The race to find a cure for cancer has long been a major focus point for researchers and scientists not only in America but the world over. While we are still a ways off from effectively curing the disease, every step in the right direction counts as important.
This week, biotech company Amgen (NASDAQ:AMGN) released a partial study indicating that a vaccine they’ve been working on shows promise in shrinking tumors associated with melanoma.
According to the New York Times, this is the first time that a drug specifically based off of a tumor-killing virus has been successful in a late-stage clinical trial. The company stated on Tuesday that it had reached its primary goal in a phase 3 clinical trial in treating patients who suffer from melanoma, which happens to be the deadliest form of skin cancer one can be afflicted with.
The treatment is known as TVEC, which is short for talimogene laherparepvec. It caused a shrinkage of tumors in 16% of patients who participated in the trial, compared to only 2% in the control group. The shrinkage lasted for at least 6 months.
The company is extremely hopeful that these advancements will lead to longer lives for cancer patients. While patients who underwent treatment are indeed living longer, Amgen is quick to point out that it is too early on to decide whether or not the drug itself had effectively improved survival rates. Information regarding this should be available as early as late this year.
For those unfamiliar with the driving force behind this vaccine, the concept may seem a bit unorthodox. The TVEC vaccine works by taking a variation on the herpes simplex virus and modifying it to replicate in quick-growing cancer cells while keeping healthy cells intact, as the New York Times reports.
Combined with an immune-boosting protein known as GM-CSF, the drug is injected into skin tumors directly. The drug is then replicated inside the cells, producing large amounts of GM-CSF.
Once the cells eventually burst due to the replicating virus, both the virus and protein are freed, which is thought to create an immune response that helps to kill cancer cells that have infiltrated the rest of the body.
While the advancement is surely causing excitement in the medical community, doctors and scientists are keeping a healthy amount of skepticism in play.
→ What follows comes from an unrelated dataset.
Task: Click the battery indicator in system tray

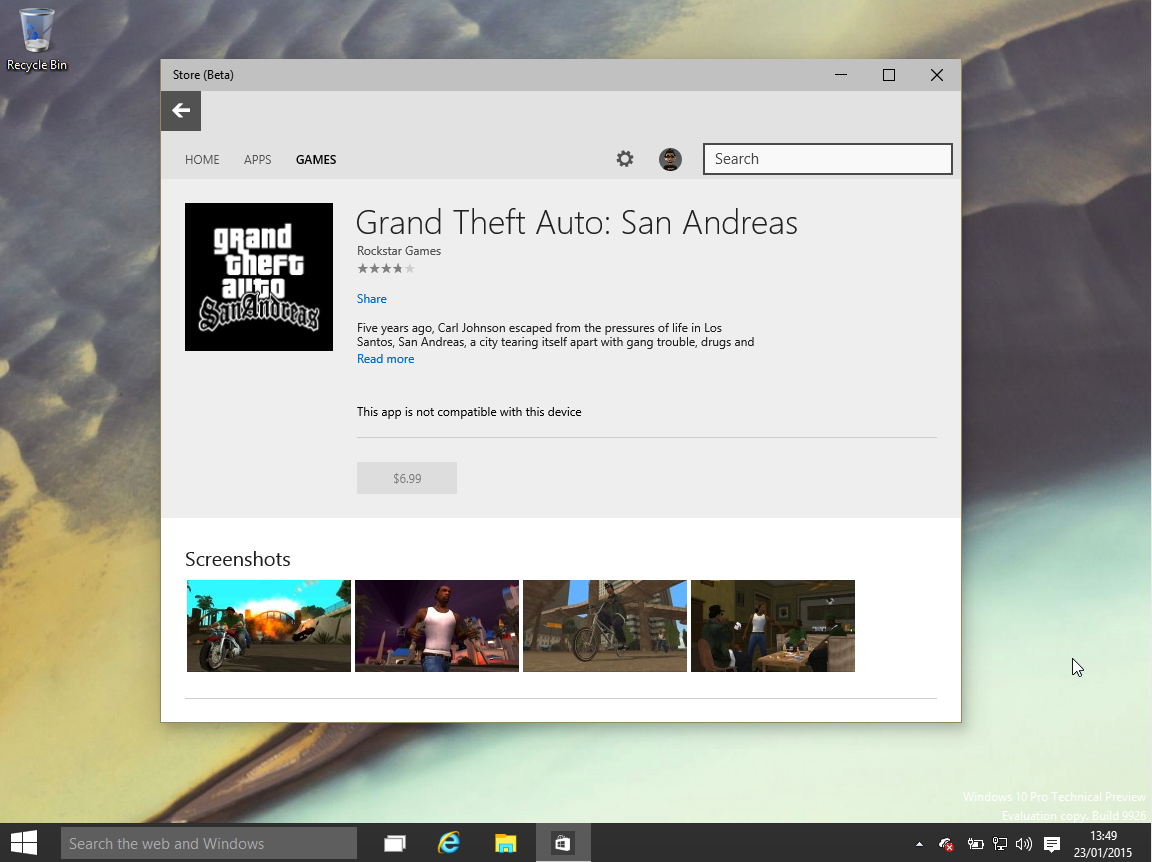Action: [977, 844]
Some believe that the drug may not be entirely effective at treating melanoma, as while it can be injected into skin-level tumors, this is not effective for individuals who have tumors that have spread to internal organs or other crucial parts of the body.
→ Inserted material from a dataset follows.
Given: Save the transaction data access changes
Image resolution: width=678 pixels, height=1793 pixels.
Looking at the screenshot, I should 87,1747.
A major aspect regarding whether or not the drug is approved for use is how long it can actually extend the life of melanoma patients. If it comes to pass that the drug itself isn’t actually as effective as these late-trial results appear to show, there’s a chance that the drug may never actually be used clinically. As of right now, most analysts are on the fence over whether or not the drug is likely to be approved, according to the Washington Post.
Even though it is unclear as to whether or not this drug will actually see the light of day, it should come as no surprise that shares of Amgen stock rose at the unveiling of the news about the potential utility of this vaccine. According to USA Today, Amgen shares rose $1.92 to $94.32, an increase of 2.1%.
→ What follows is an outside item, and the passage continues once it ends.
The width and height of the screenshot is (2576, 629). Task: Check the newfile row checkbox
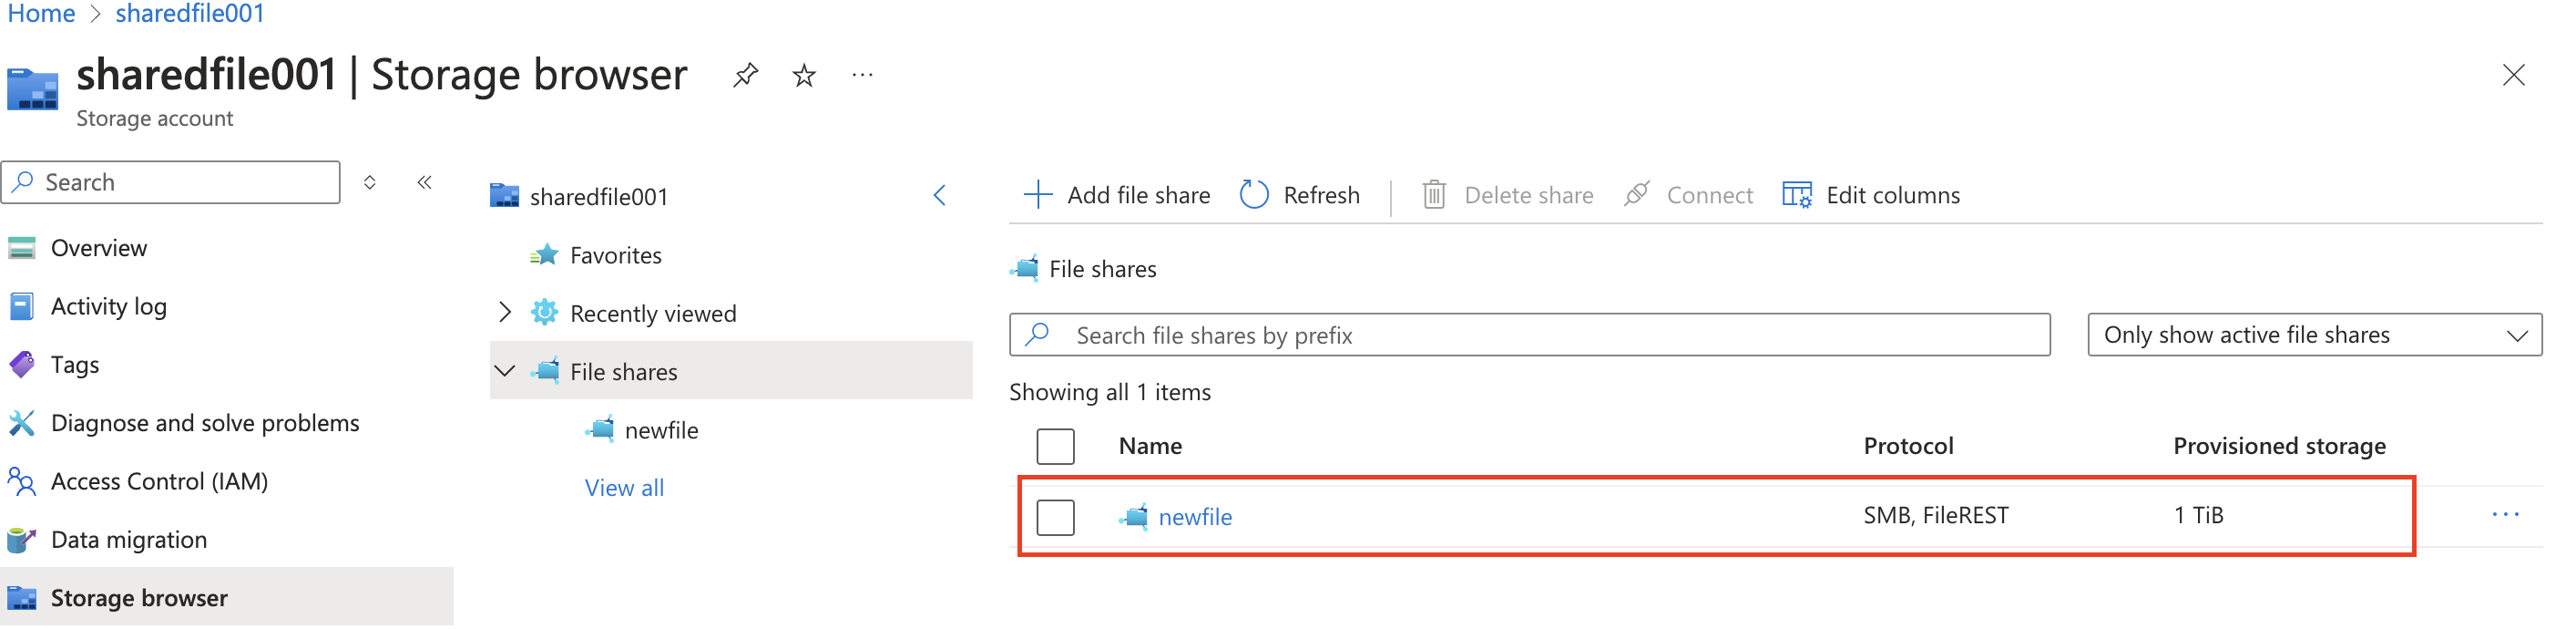(1055, 517)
The increase in share prices for Amgen comes at an interesting time for the biotech industry. The industry itself is seeing growth like never before, with new, innovative treatments being created on what seems like an everyday basis.
Investors, doctors, and scientists are all taking note and looking towards a potential golden age for healthcare in treating diseases that have plagued the medical community for years. With every small achievement, stocks are going up and promise is seeming more and more viable.
It’s too early to tell whether or not the Amgen vaccine will truly have a major impact on those who suffer from melanoma. Needless to say, however, it is a step in the right direction for the biotech industry, and one that will surely see a variety of follow-ups by other similar companies.